Le magistrat rapporteur a rendu compte des plaidoiries dans le délibéré de la Cour composée de :
Madame LEBAS-LIABEUF, Présidente
Madame ALVARADE, Présidente
Madame BACHELET, Conseillère
GREFFIER LORS DES DEBATS :
Mme DUBUC, Greffière
DEBATS :
A l'audience publique du 03 Février 2023, où l'affaire a été mise en délibéré au 06 Avril 2023
ARRET :
CONTRADICTOIRE
Prononcé le 06 Avril 2023, par mise à disposition de l'arrêt au greffe de la Cour, les parties en ayant été préalablement avisées dans les conditions prévues au deuxième alinéa de l'article 450 du Code de procédure civile,
signé par Madame ALVARADE, Présidente et par Mme WERNER, Greffière.
FAITS ET PROCEDURE
M. [H] [V] (le salarié) a été engagé par la Société soudure autogène française aux droits de laquelle vient la société Lincoln Electric France (la société, l'employeur), en qualité de monteur, statut ouvrier, échelon P1, coefficient 170, à compter du 18 janvier 1988, suivant contrat temporaire, puis dans le cadre d'un contrat à durée indéterminée. Il occupe les fonctions de technicien maintenance au sein de l'établissement de Pont-Saint-Maxence.
Les relations entre les parties sont soumises à la convention collective régionale métallurgie de l'Oise et la société occupe au moins onze salariés.
Titulaire de mandats syndicaux et représentatifs depuis novembre 2010 et s'estimant victime de discrimination syndicale, le 3 août 2022, le salarié a saisi la formation de référé de la juridiction prud'homale pour obtenir, sur le fondement de l'article 145 du code de procédure civile, la communication sous astreinte par la société d'un certain nombre d'informations lui permettant de procéder à une comparaison utile de sa situation avec celle de ses collègues de travail, et en particulier :
- la liste nominative de tous les salariés embauchés entre 1985 et 1994 dans la catégorie ouvrier, aux coefficients 170 et 190, encore présents dans l'entreprise en décembre 2021, en distinguant ceux passés à la catégorie cadre, dont au moins : Mme [E] [M], M. [B] [K], M. [S] [P], et M. [N] [O],
- et pour chacun d'entre eux, leurs sexe, date d'embauche, dates de passage de catégorie (vers la catégorie cadre) et de promotions en classification, niveau et coefficient de base, leur rémunération annuelle brute en distinguant de manière apparente tous les éléments de rémunération (salaire de base, bonus, primes, indemnités de toute nature, etc.),
ce, depuis l'année d'embauche à juin 2022, ainsi que les bulletins de salaire de décembre de chaque année depuis l'embauche et de juin 2022, ou à titre subsidiaire, le contrat de travail et les bulletins de salaire de décembre de 2017 à 2021 et celui de juin 2022.

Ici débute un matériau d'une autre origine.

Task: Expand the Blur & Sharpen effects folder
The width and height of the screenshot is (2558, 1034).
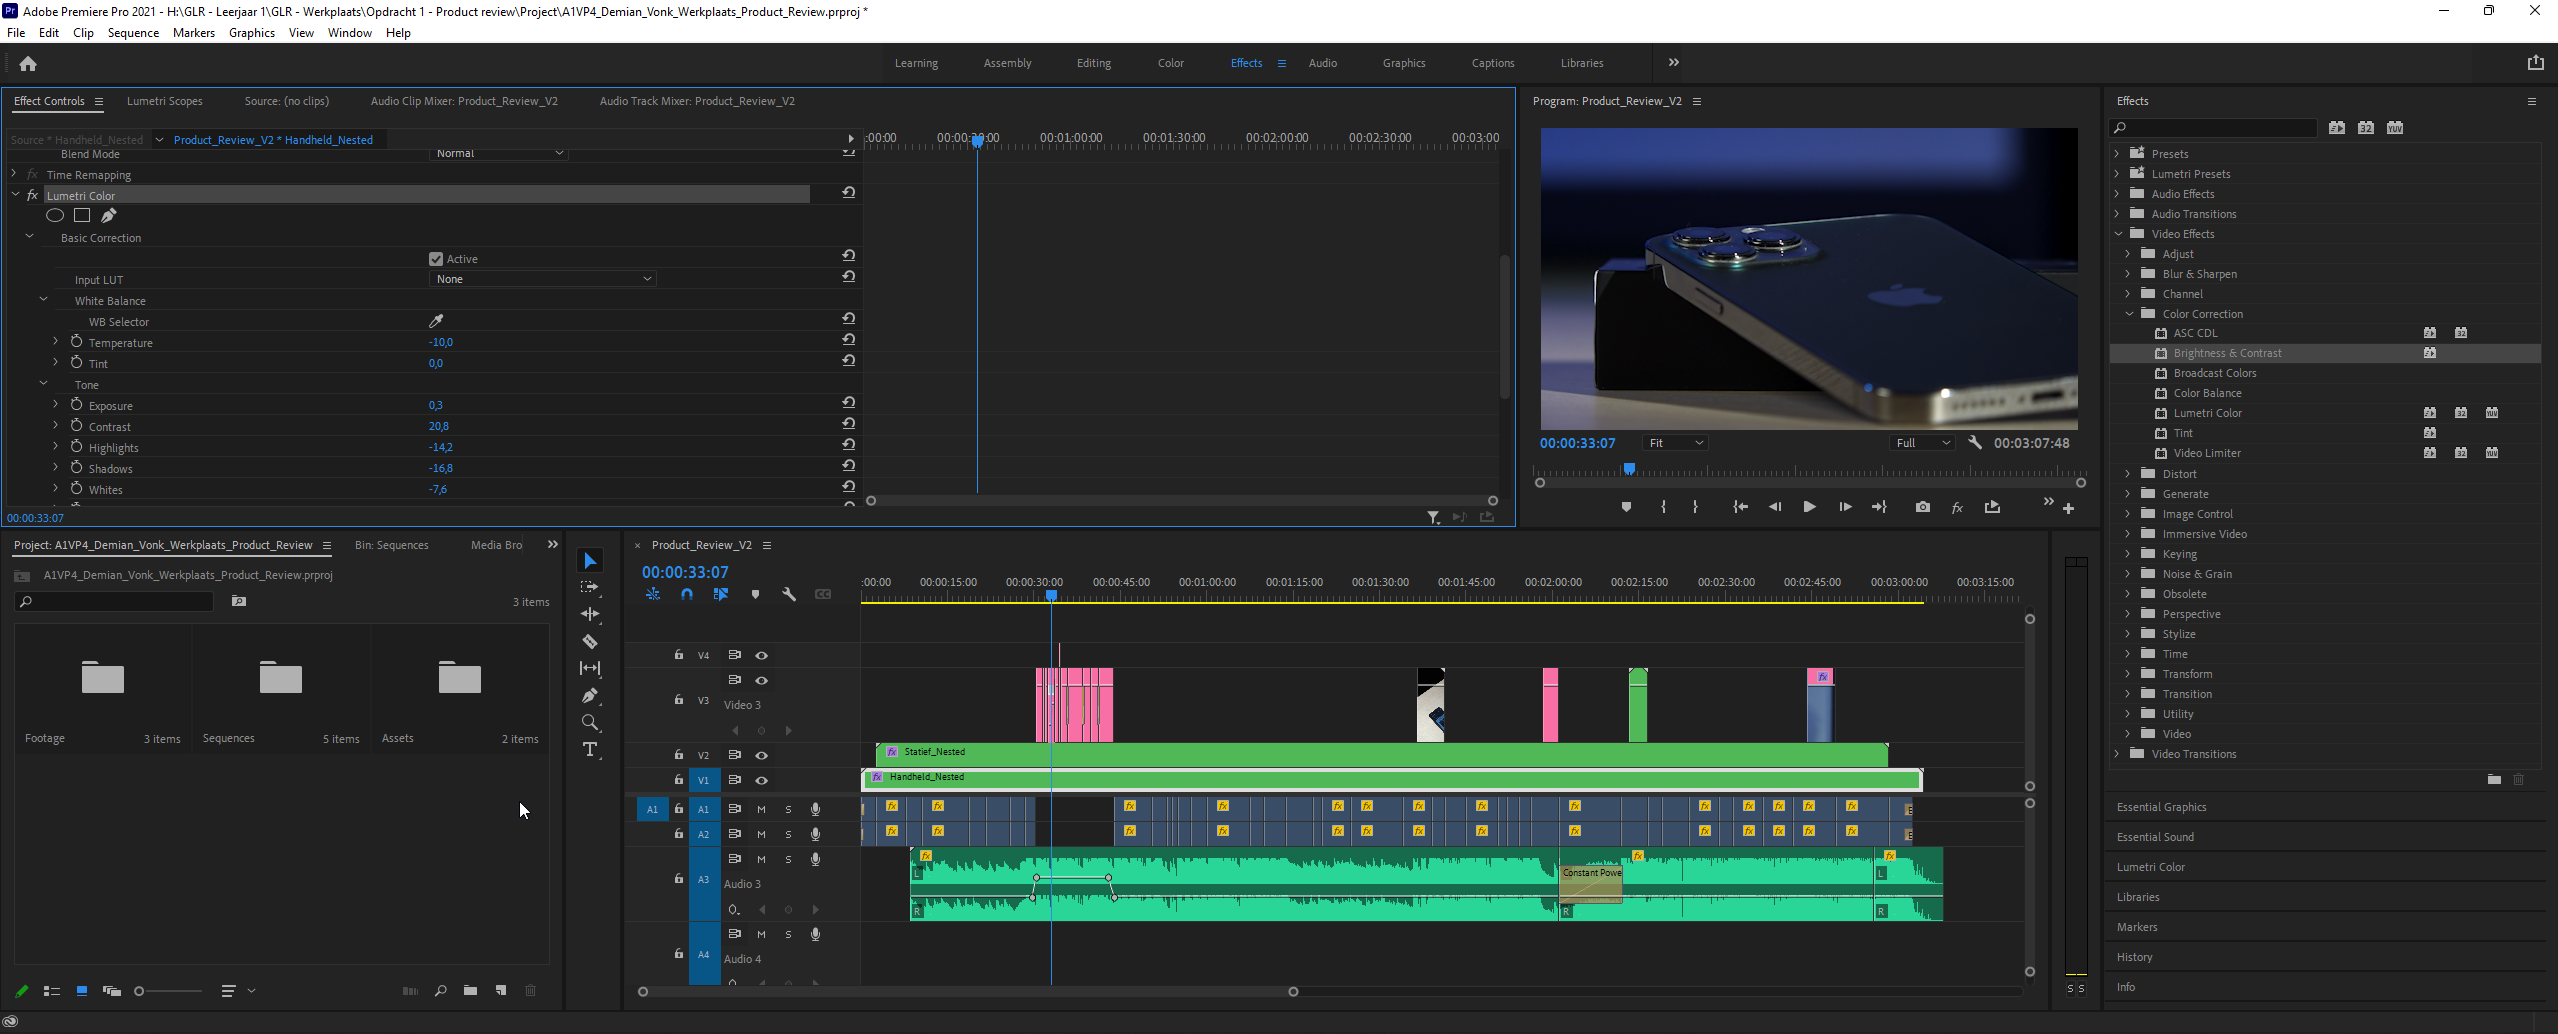Action: pyautogui.click(x=2128, y=274)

Le 3 août 2022, M. [Y] [G], embauché le 29 novembre 2010, a également formulé le même type de demandes.
Par ordonnance de référé rendue le 18 octobre 2022, le conseil de prud'hommes de Rouen a :
- ordonné à la SAS Lincoln electric France la production des éléments suivants :
- la liste nominative de tous les salariés embauchés entre 2008 et 2012 (+/- 2 ans de l'embauche) dans la catégorie employé ou agent de maîtrise/technicien, au même niveau que le salarié et encore présents dans l'entreprise en décembre 2021, en distinguant ceux passés à la catégorie cadre,
- ainsi que pour chacun d'entre eux, leurs sexe, date d'embauche, dates de passage de catégorie (vers la catégorie cadre) et de promotions en classification, niveau et coefficient de base, leur rémunération annuelle brute en distinguant de manière apparente tous les éléments de rémunération (salaire de base, bonus, primes, indemnités de toute nature, etc.),
- ce, depuis l'année d'embauche à juin 2022, ainsi que les bulletins de salaire de décembre de chaque année depuis l'embauche et de juin 2022, ou à titre subsidiaire, le contrat de travail et les bulletins de salaire de décembre de 2017 à 2021 et celui de juin 2022.